In Thursday Morning Coffee – 3/12/20, I picked Roger Moore over Val Kilmer as the better of The Saint. Doing insufficient research, I failed to acknowledge The Saint made in 2013 for a proposed TV series which failed to hit the small screen. Since Roger Moore appeared in cameo, upon his 2017 death, its release was direct to video. Now available on Netflix, let me say that Adam Rayner slots in third place, at least until a new Simon Templar rises up.
As it turns out, The Saint comes from a series of books dating back to 1928. Fourteen films, nine television movies, and two TV series depict this fictional character. Quite the popular fellow, I’d say. This version shows scenes in Moscow, Paris, Washington D.C., London and San Diego. And, Simon is up to his old tricks, but this one gives background on our “hero” and his associate, Patricia Holm. I give The Saint 3.0 Gavels and it receives a 4.9/10 IMDb rating.
After foiling a rogue Russian plot to provide a nuke to terrorists, Templar learns of $2.5 billion stolen from Nigeria. The brains (Arnold Valecross) behind the theft has second thoughts and prepares to return the funds. His superiors are not happy and kidnap his daughter. Certain the FBI can not help, Valecross leaves enough clues to entice Templar into the game. Neither the bad guys, nor the good guys, are pleased to see Templar involved.
Undoubtedly, you will remember Adam Rayner as the pediatrician who becomes the reluctant leader of his Middle Eastern country in Tyrant. As Simon Templar, his steely blue eyes are perfect, his fighting skills adequate, but his boyish charm is slightly off. Much more than an associate, Eliza Dushku (Dollhouse, Bull) plays Patricia Holm, the tech brains and love interest of The Saint. Despite her slight stature, she has skills.
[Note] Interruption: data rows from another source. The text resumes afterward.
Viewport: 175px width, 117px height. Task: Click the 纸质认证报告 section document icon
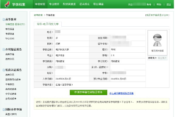click(4, 70)
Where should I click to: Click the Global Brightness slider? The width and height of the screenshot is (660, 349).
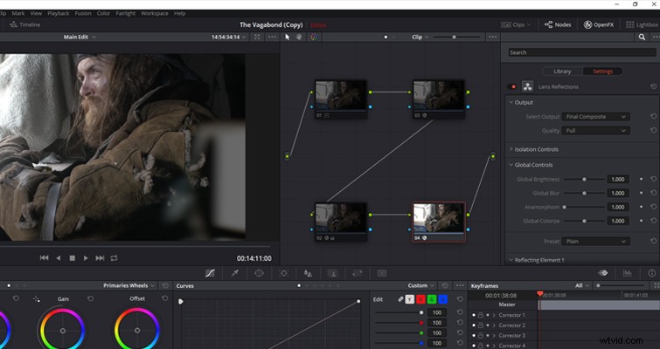pos(584,180)
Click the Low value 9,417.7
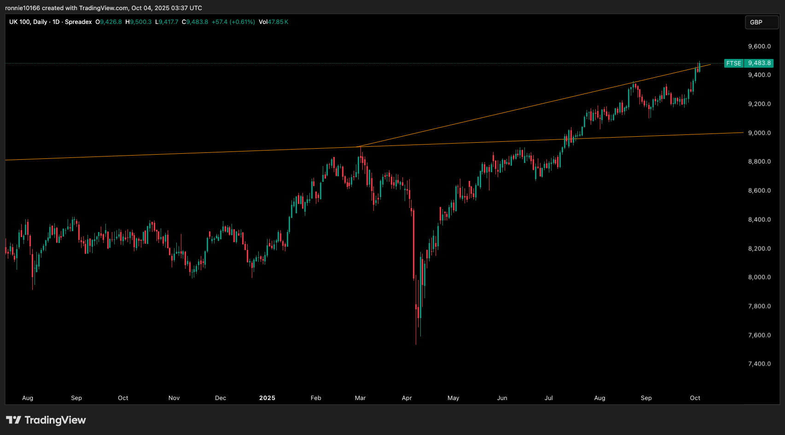 point(169,22)
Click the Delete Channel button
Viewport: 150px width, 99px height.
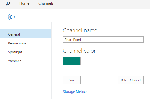point(131,80)
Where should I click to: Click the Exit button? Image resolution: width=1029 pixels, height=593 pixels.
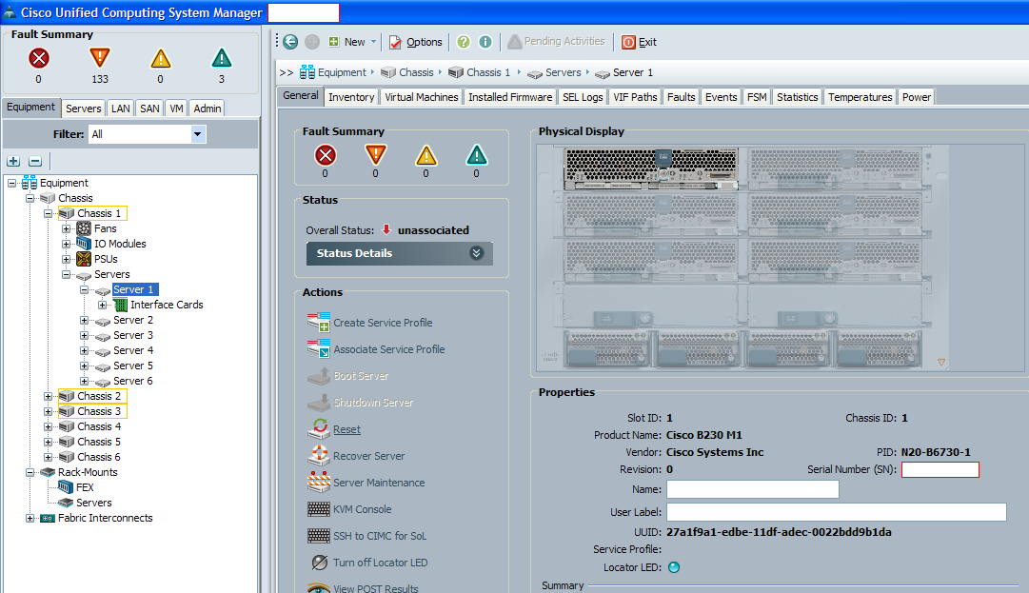[x=640, y=42]
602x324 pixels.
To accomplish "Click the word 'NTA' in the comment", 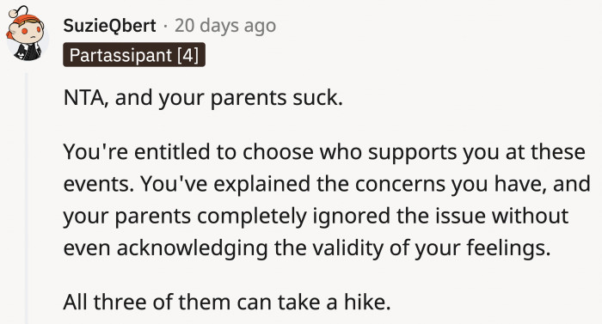I will [83, 98].
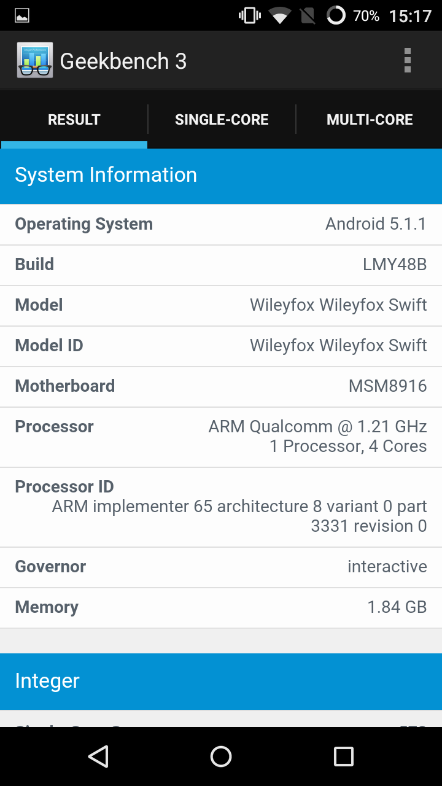Tap the Integer section header
This screenshot has width=442, height=786.
221,682
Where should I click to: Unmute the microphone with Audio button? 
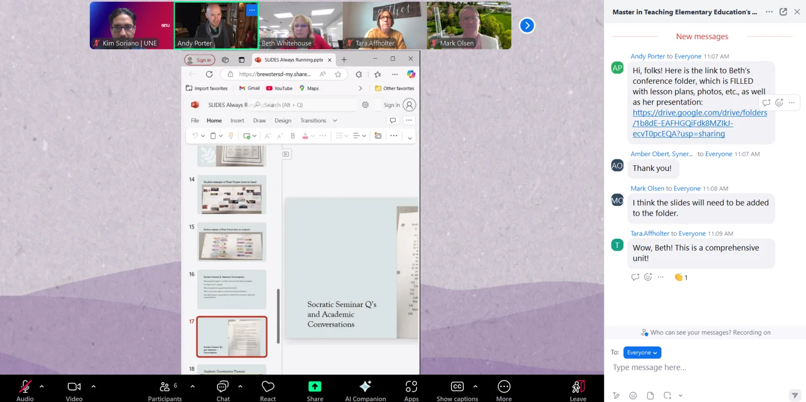point(25,387)
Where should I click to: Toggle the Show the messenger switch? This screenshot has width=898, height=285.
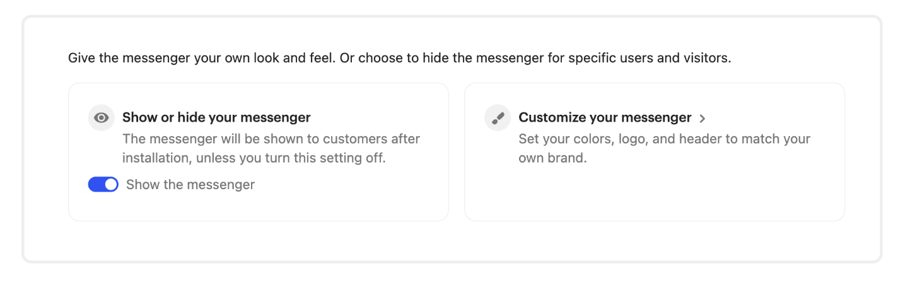pyautogui.click(x=103, y=185)
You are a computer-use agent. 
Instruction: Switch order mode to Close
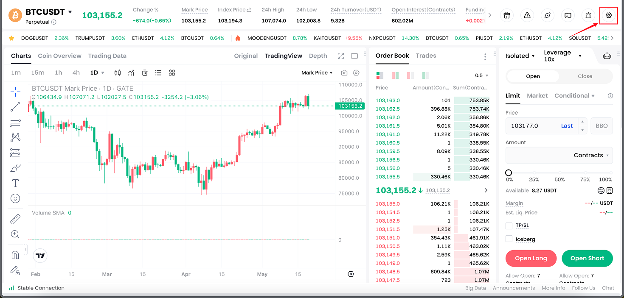585,76
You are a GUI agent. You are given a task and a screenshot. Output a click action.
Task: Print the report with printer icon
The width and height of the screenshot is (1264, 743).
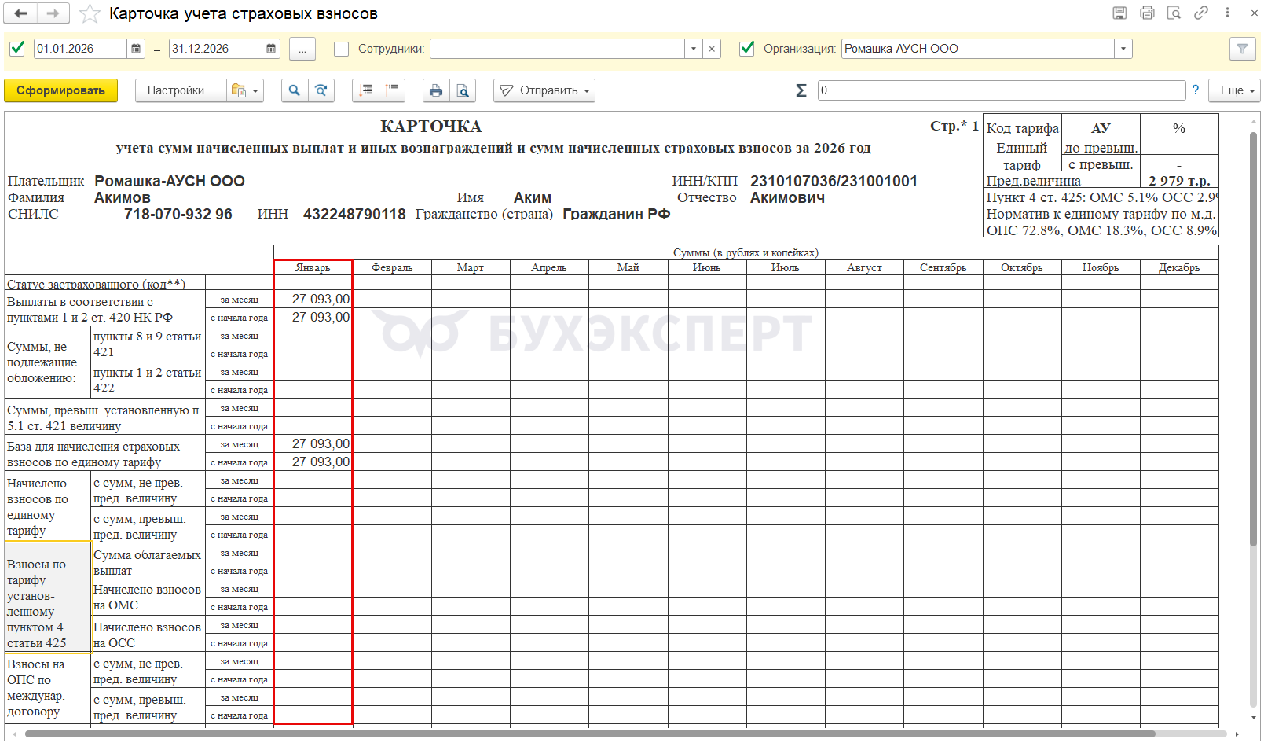[x=436, y=90]
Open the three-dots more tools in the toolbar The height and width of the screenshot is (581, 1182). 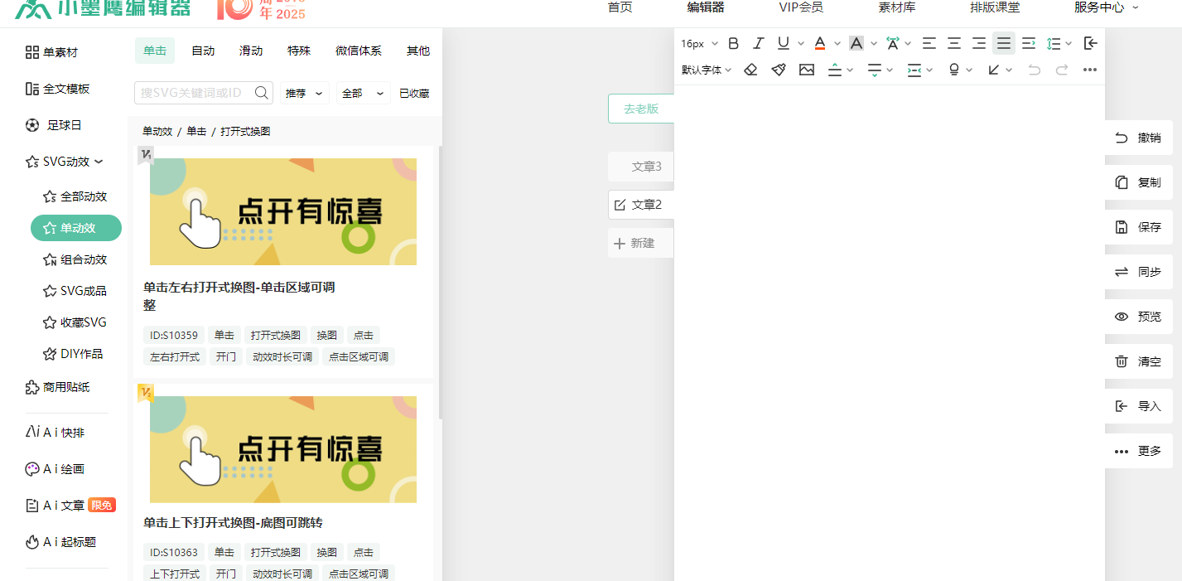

Yet another former Simon Templar (1978-1979), Ian Ogilvy, gets a major part as The Fixer.
As the head of The Brotherhood, Jasper’s (Roger Moore) mission is to wipe all Templars off the face of the earth. Since the TV series didn’t get picked up, we miss his diabolical plans. Xander, Simon’s trainer, gives the young lad great advice. “How do you prepare for the unexpected? By expecting everything.” Even so, Miss Holm has several surprises for The Saint. Roger Ebert wrote in a 1997 review that “The Saint is a James Bond wannabe which is irony because . . . when Ian Fleming began writing the Bond series, he must have had The Saint in mind.” In character, Roger Moore proclaims “the world needs a Saint.” I agree, although this one doesn’t live up to his predecessors.